30% of clinton's voters were non-college nonwhites, 7% of trump's were.
Hence, relative to Clinton, Trump did better with college-educated minorities than with non-college minorities. Clinton edged out Trump by a factor of 30/7 = 4.28 among noncollege minorities, while college-educated minorities only gave her a 9/4 = 2.25-edge over Trump.
Dunno if we should or could read too much into this, but I found it interesting, particularly when compared with the common narrative about the 2016 demographics which focuses on the severe educational split among white voters.

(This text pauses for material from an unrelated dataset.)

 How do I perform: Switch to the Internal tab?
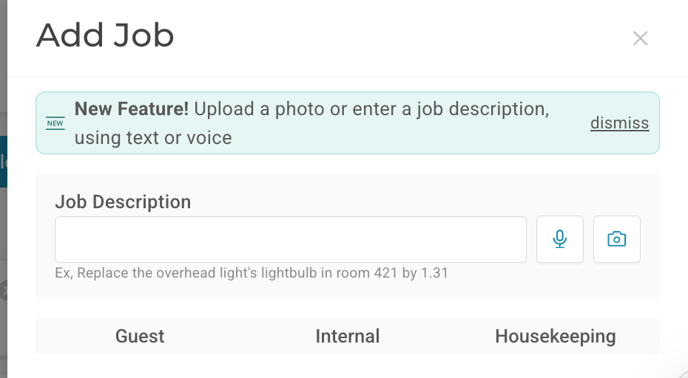click(348, 336)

I think you're reading too much into it.
The fact that the ratio in which Clinton beat Trump in non-college educated minorities was bigger than her edge in college-educated minorities vs Trump's doesn't really mean anything except that Clinton was super successful with uneducated brown people but only very successful with college-educated brown people.
If you want to consider education, I think the better way to examine this is Trump and Clinton's voting groups as a whole (i.e. 43% of Clinton's voters were college educated and only 29% of Trump's were).
In a simar way to your point, Clinton was also relativey more successful with college whites vs her total white voters vs Trump despite Trump being more successful with college whites as a whole 48% vs 45%. I'm not going to draw too much information about each candidate's voters' education with those relative values when we have the raw educational info available.